Крупные исследования на близнецах демонстрируют, что наследуемость мигрени составляет от 30 до 60% [48], а эндометриоза – около 50% [49], что говорит о существенном вкладе генетических факторов в этиологию обоих заболеваний. В другом исследовании, включающем 815 монозиготных и 457 дизиготных пар близнецов женского пола, были получены данные о том, что при эндометриозе вероятность развития мигрени повышалась примерно в 1,5 раза по сравнению с группой контроля (ОШ 1,57; 95% ДИ 1,12–2,21; Р=0,009). При этом между эндометриозом и мигренью отмечалась значительная аддитивная генетическая корреляция (rG=0,27; 95% ДИ 0,06–0,47) и двумерная наследуемость (ч2=0,17; 95% ДИ 0,08–0,27) в отсутствие достоверных доказательств влияния факторов окружающей среды [50]. С учетом и других имеющихся данных о возможной коморбидности эндометриоза и мигрени [38, 39, 51], встает вопрос о существовании общих аллелей или генов, наличием которых можно было бы объяснить столь частое их сочетание. Для подтверждения этой гипотезы было проведено исследование, определено 196 генов, потенциально связанных как с эндометриозом, так и с мигренью. Были определены однонуклеотидные полиморфизмы, характерные для обоих заболеваний, кодирующие такие характеристики менструального цикла, как возраст наступления менархе и менопаузы, продолжительность менструального цикла и другие. При этом авторы выделили 3 потенциальных гена-кандидата – ARL14EP (локус 11p14.1), TRIM32 (локус 9q33.1) и SLC35G6 (локус 17p13.1), роль которых в коморбидности мигрени и эндометриоза ранее не была определена [52]. В рамках другого исследования обнаружены однонуклеотидные полиморфизмы в генах рецепторов эстрогена 1-го и 2-го типов (ESR1 и ESR2) – rs2234693 (Pvull), rs9340799 (Xbal) и rs4986938 (AluI), предположительно связанные с обоими заболеваниями [53].

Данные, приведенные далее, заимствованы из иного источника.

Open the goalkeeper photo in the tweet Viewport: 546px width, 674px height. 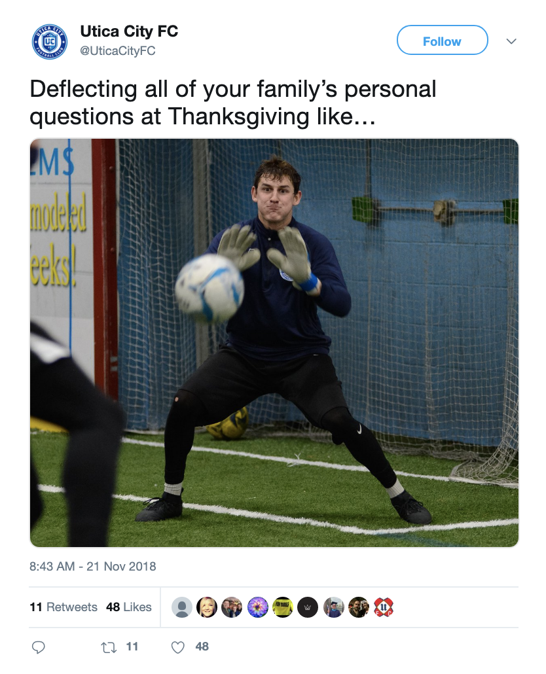pos(274,343)
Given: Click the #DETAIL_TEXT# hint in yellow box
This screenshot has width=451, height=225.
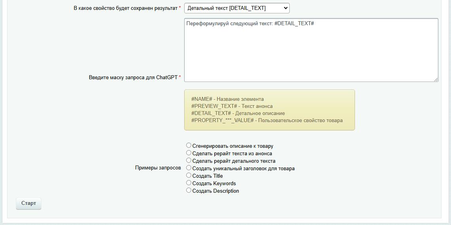Looking at the screenshot, I should coord(238,113).
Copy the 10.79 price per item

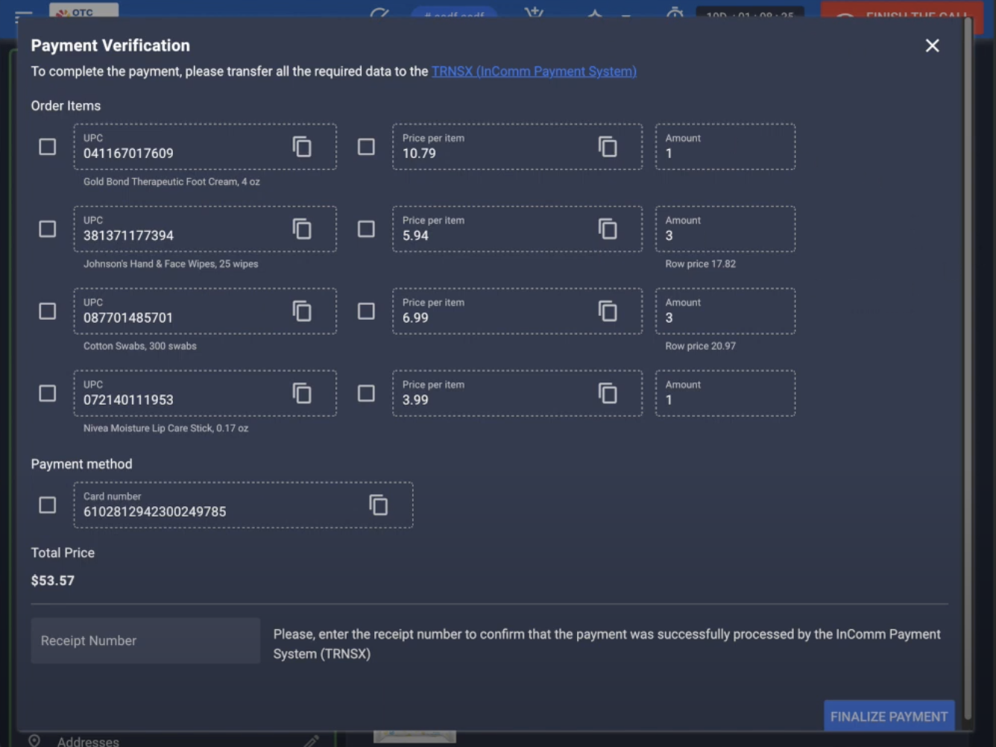608,147
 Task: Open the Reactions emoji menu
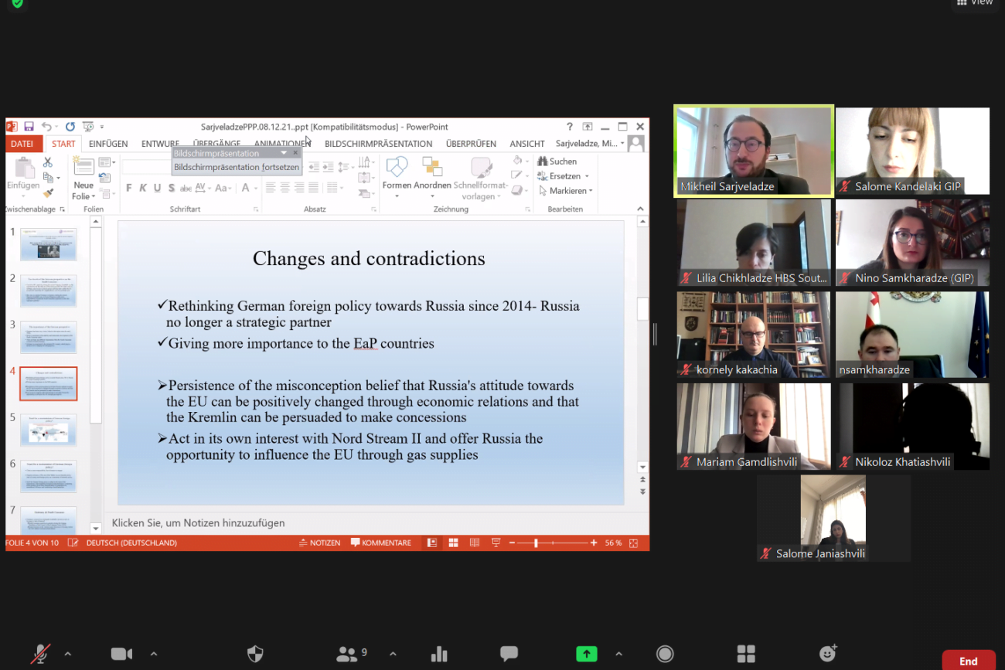point(828,654)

Ведущим клиническим проявлением мигрени и эндометриоза является болевой синдром. Одним из значимых механизмов формирования боли, характерной для обоих заболеваний, является центральная сенситизация. Роль центральных механизмов в генезе тазовой боли наглядно демонстрируется при проведении магнитно-резонансной томографии. У пациенток с симптомным эндометриозом можно визуализировать связь передних отделов островка – области, где происходит обработка боли, – с другими областями головного мозга, а также обнаружить более высокий уровень нейротрансмиттеров, способствующих усилению связи между передним островком и медиальной префронтальной корой, являющейся зоной модуляции боли [54]. С помощью шкалы центральной сенситизации (ШЦС) было установлено, что у пациенток с эндометриозом и мигренью балл ШЦС был значительно выше по сравнению с группой контроля с отсутствием мигрени (39,49±2,096 против 26,21±1,872; p<0,001), а также был более выраженным болевой синдром (дисменорея 97,3 и 65,86%, p=0,001; диспареуния 51,4 и 29,3%, p=0,056; ХТБ 13,88 и 2,44% 0,001, индекс тазовой боли 3,0054±1,19 и 1,17±1,03, p=0,03) в отсутствие статистически значимой разницы между формами эндометриоза [55]. Подводя итоги вышесказанному, можно заключить, что наличие жалоб на головные боли по типу мигрени может служить обоснованным поводом для выявления эндометриоза, в особенности при наличии сопутствующей клинической симптоматики заболевания.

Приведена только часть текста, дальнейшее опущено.